E’ forse questo che vogliono le nostre amministrazioni regionali e provinciali? All’apparenza non sembra così. Ad ogni accenno di chiusura della linea ferroviaria assistiamo ad una levata di scudi dell’Assessore regionale e del Presidente della Provincia, ma i risultati sono assolutamente deludenti.
Non siamo tanto ingenui da non capire che ci troviamo di fronte ad una serie di manovre messe in atto dalla Rete Ferroviaria Italiana e dalla Sangritana per ottenere le condizioni più vantaggiose: l’una per lasciare, l’altra per subentrare. In mancanza di un accordo la ferrovia muore. Da parte nostra vogliamo affermare che qualcuno deve, sottolineo deve, tutelare gli interessi delle popolazioni di montagna che già sono costrette a subire moltissimi disagi e difficoltà senza che nessuno se ne preoccupi.

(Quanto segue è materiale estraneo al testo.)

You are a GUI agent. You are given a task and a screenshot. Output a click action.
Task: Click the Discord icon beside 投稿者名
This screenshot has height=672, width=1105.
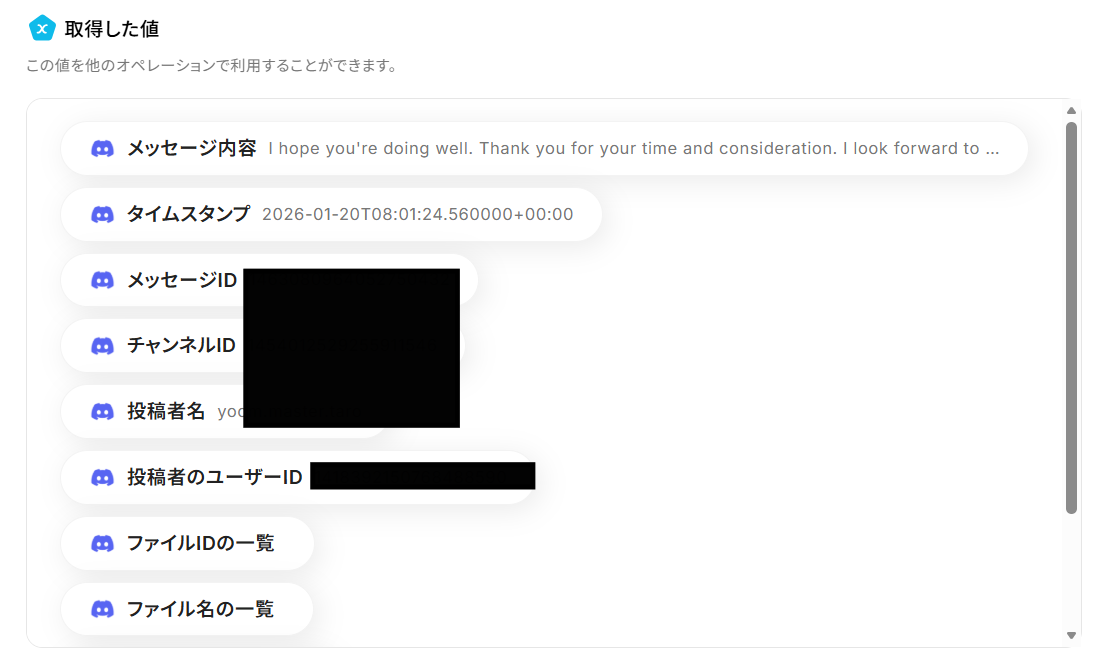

L’anno scorso abbiamo festeggiato con sinceri sentimenti l’unità d’Italia, alla quale hanno dato contributo di vite e sacrifici i nostri antenati, ed ora dobbiamo sopportare che la nostra vita sia condizionata da vili interessi economici e speculativi cinicamente gestiti altrove. Siamo forse cittadini di serie B? Speriamo che il Presidente della Repubblica si ricordi anche di noi!